Fla.'s Crist vetoes abortion measure
TALLAHASSEE, Fla. - Gov. Charlie Crist vetoed a bill Friday that would have required women seeking an abortion during the first trimester to undergo an ultrasound exam and pay for it.
Crist said the measure put an inappropriate burden on women seeking an abortion.
The Republican-led Legislature tacked amendments onto a noncontroversial health-care bill that also would have required women to view the live image of the fetus or have a doctor describe it. The only exception would be if they could prove they were victims of rape, incest, or domestic violence.

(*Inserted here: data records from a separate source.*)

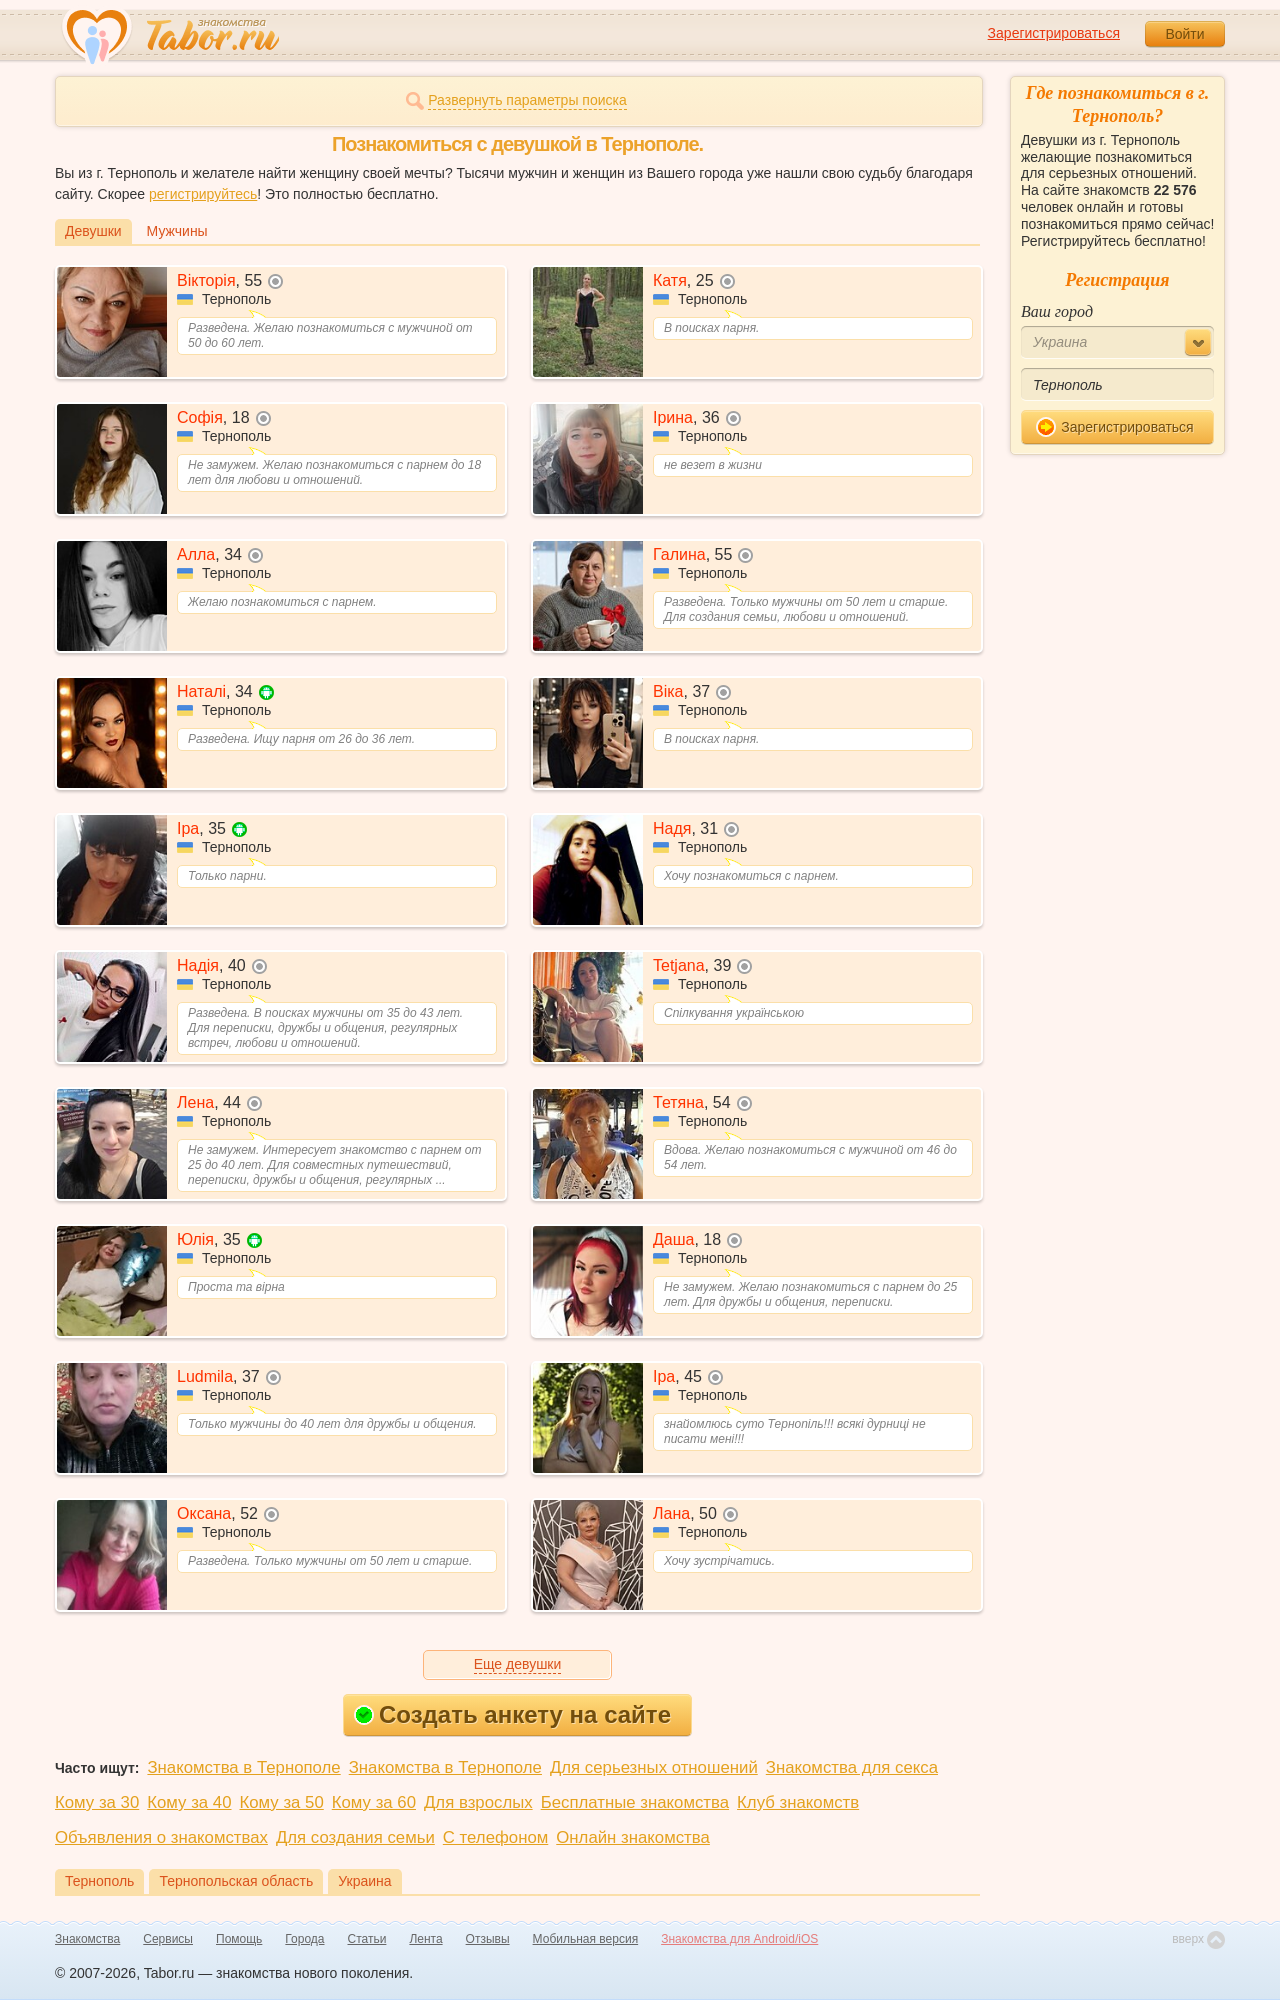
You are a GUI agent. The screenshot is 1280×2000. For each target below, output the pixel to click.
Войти (1184, 34)
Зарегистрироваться (1054, 33)
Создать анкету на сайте (512, 1714)
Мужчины (177, 231)
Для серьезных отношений (654, 1767)
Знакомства (87, 1939)
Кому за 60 (374, 1802)
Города (304, 1939)
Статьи (367, 1939)
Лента (425, 1939)
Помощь (239, 1939)
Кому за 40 (189, 1802)
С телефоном (495, 1837)
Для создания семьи (355, 1837)
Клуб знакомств (798, 1802)
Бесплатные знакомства (635, 1802)
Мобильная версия (586, 1939)
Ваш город (1057, 311)
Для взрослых (478, 1802)
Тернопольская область (236, 1881)
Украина (364, 1881)
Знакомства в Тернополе (243, 1767)
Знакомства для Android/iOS (739, 1939)
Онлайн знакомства (633, 1837)
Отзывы (488, 1939)
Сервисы (168, 1939)
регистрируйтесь (203, 194)
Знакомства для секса (852, 1767)
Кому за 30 (97, 1802)
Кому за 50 (282, 1802)
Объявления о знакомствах (161, 1837)
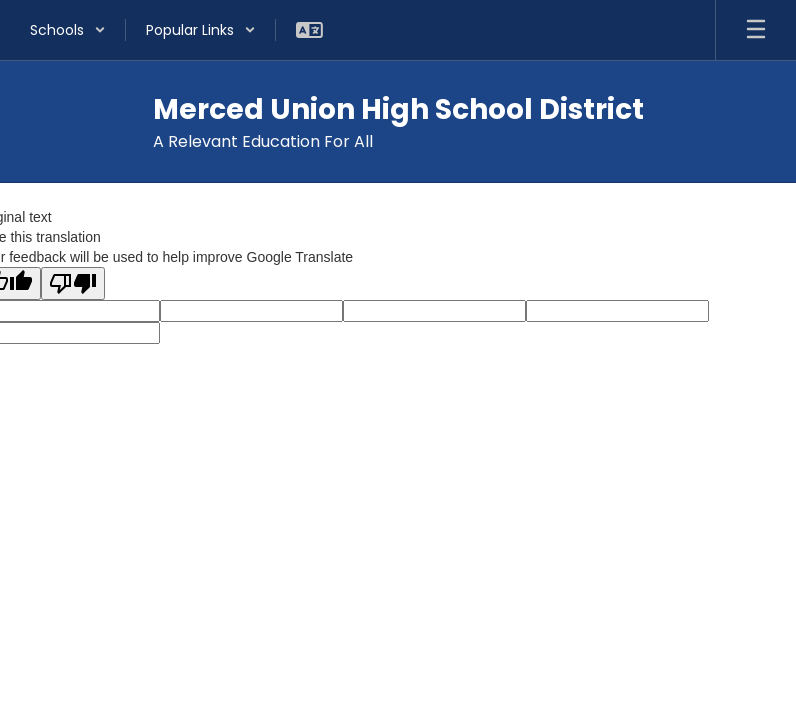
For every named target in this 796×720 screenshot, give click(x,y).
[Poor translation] (73, 283)
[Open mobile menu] (756, 30)
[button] (68, 30)
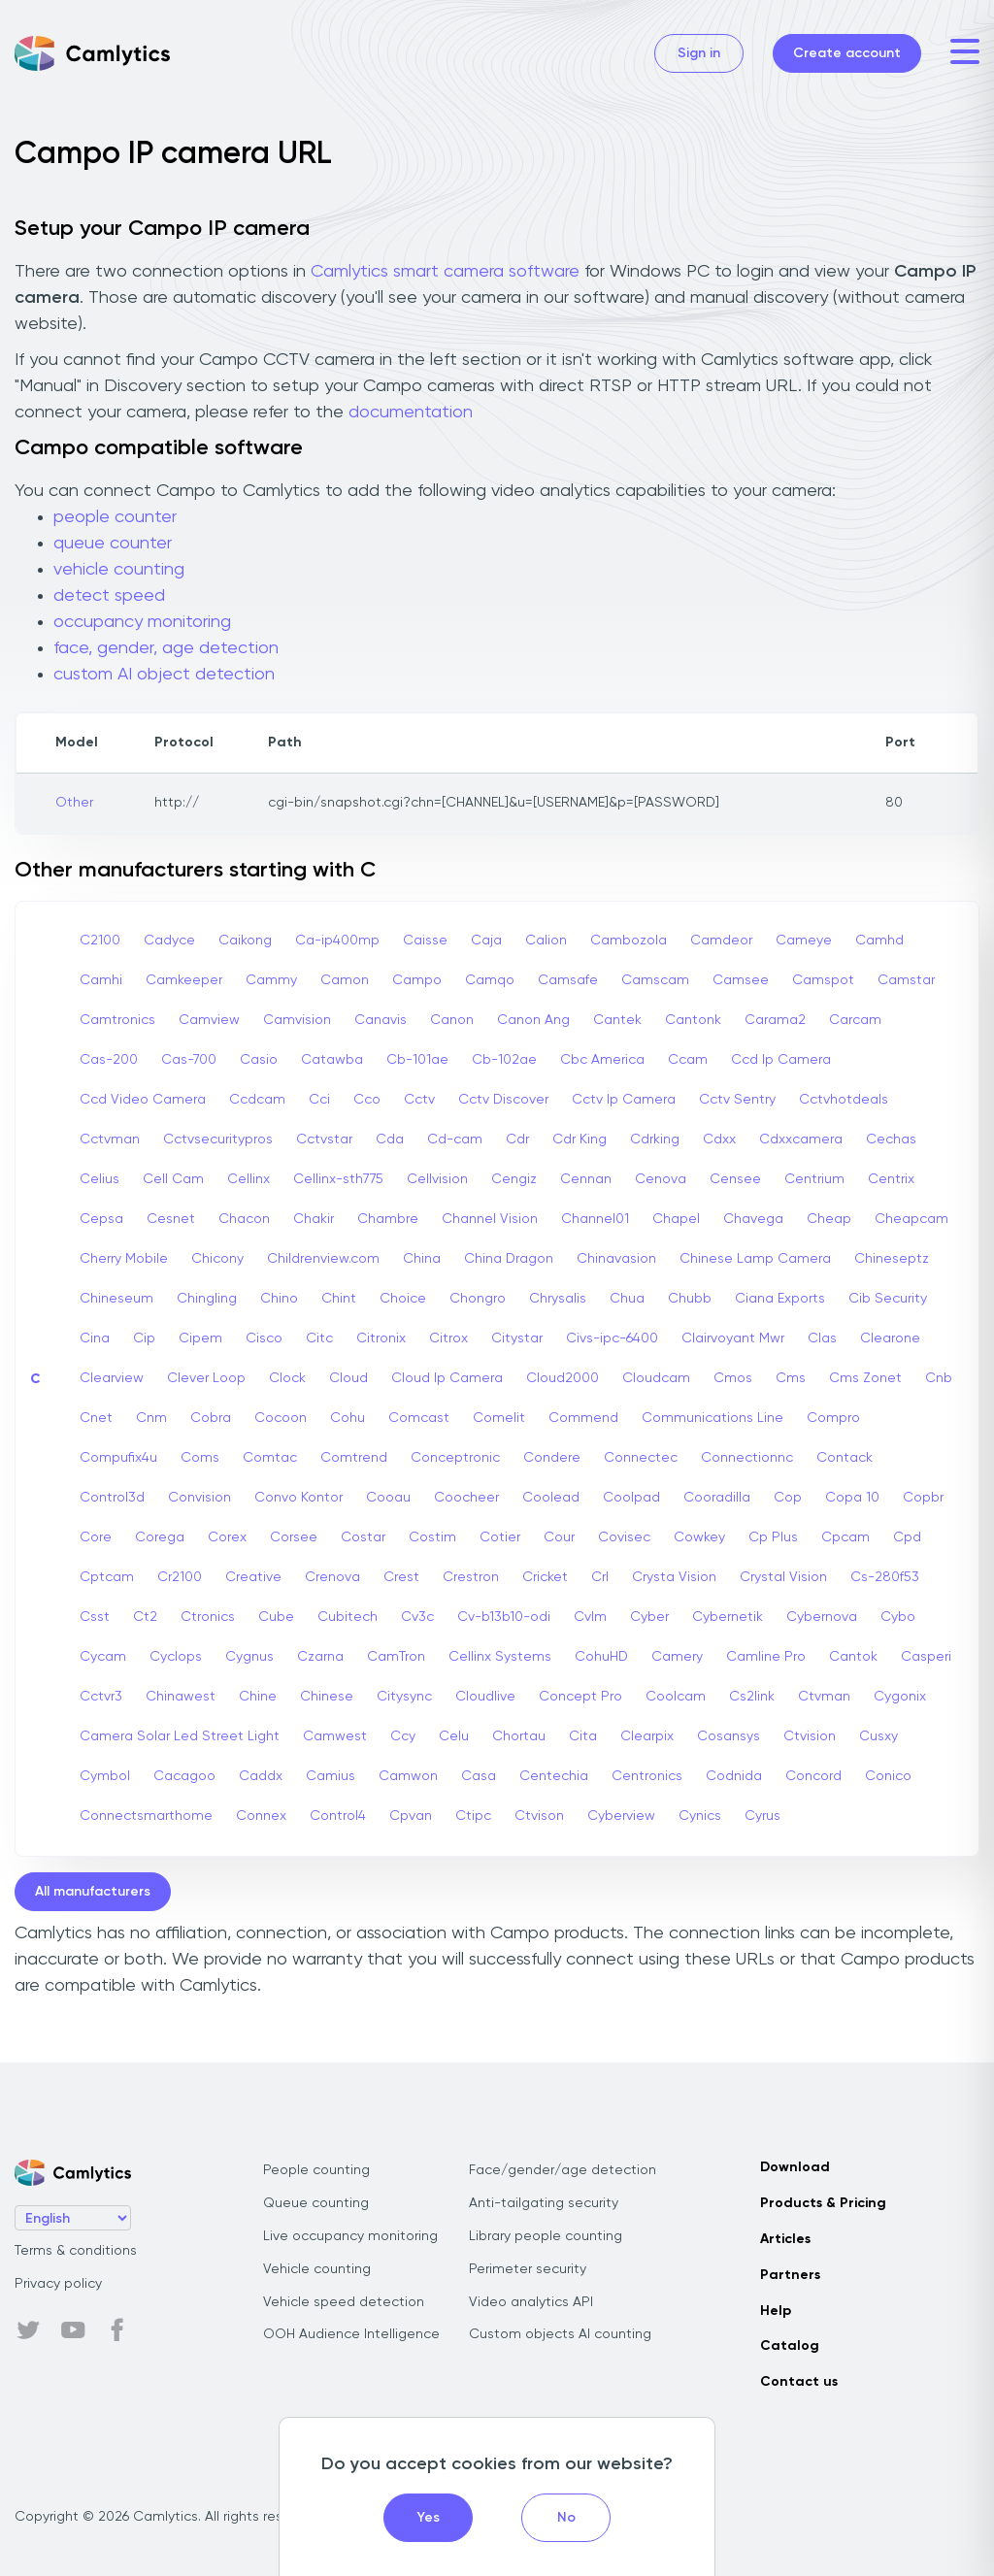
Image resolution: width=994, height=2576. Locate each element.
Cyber (649, 1617)
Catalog (789, 2346)
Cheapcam (911, 1219)
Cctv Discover (503, 1099)
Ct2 (145, 1617)
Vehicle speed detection (343, 2302)
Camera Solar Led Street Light (180, 1736)
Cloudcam (656, 1378)
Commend (583, 1418)
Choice (403, 1298)
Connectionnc (747, 1458)
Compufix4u (118, 1458)
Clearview (112, 1378)
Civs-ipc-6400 (612, 1338)
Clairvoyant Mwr (732, 1338)
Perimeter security (527, 2269)
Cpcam (845, 1537)
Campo (417, 980)
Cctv (419, 1099)
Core (96, 1537)
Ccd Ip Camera (781, 1060)
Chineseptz (891, 1259)
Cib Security (887, 1298)
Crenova (332, 1577)
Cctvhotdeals (843, 1099)
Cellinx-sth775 (338, 1179)
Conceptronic (455, 1458)
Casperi (926, 1657)
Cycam (103, 1657)
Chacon (244, 1219)
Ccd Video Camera (143, 1099)
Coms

Ultrasound exams can cost between a few hundred dollars and $1,500. Democrats and many female Republican senators had asked Crist, a Republican-turned-independent who is running for Senate, to veto the bill. - AP
FBI probes rights in border killing
EL PASO, Texas - The FBI has opened a civil rights probe against a Border Patrol agent who shot and killed a Mexican boy, 15, at the boundary with Ciudad Juarez, Mexico, a U.S. official said Friday.
Mexican prosecutors are investigating the case as a homicide, raising the possibility the agent could also face charges in Mexico, though it is unlikely the United States would agree to extradite him.
The agent was trying to arrest illegal immigrants running into the United States on Monday when he fired his weapon from the U.S. side into Mexico, where people were throwing rocks toward him. A bullet killed Sergio Adrian Hernandez Huereka, who died in Mexican territory. It is unclear whether Hernandez was throwing rocks.
The FBI formally added the civil rights element to its broader investigation, said the official, spoke on condition of anonymity. The agent's fate could range from being cleared of all wrongdoing to a charge of homicide. - AP
Ex-lawmaker: U.S. closes case on him
WASHINGTON - Former nine-term Rep. John Doolittle (R., Calif.), who retired from Congress two years ago while under investigation in the Jack Abramoff lobbying scandal, said Friday that the Justice Department had closed its case against him and would not pursue charges.
"I have been praying for this day for years," he said.
Doolittle, 59, said a Justice Department official told his attorney of the development last week. A Justice spokeswoman declined to comment.
It comes as the years-long investigation into the dealings of Abramoff, a former top GOP lobbyist, winds down. Abramoff was released to a halfway house this week after serving nearly four years in federal prison on fraud, corruption, and conspiracy charges. Doolittle was friends with Abramoff and helped some of his clients. - AP
Public defenders for Brian David Mitchell, 56, the man charged in the 2002 abduction of Utah teenager Elizabeth Smart, asked a judge to move his trial this fall out of the state, saying he could not get a fair one in Utah. Smart's kidnapping and her 2003 recovery drew wide attention.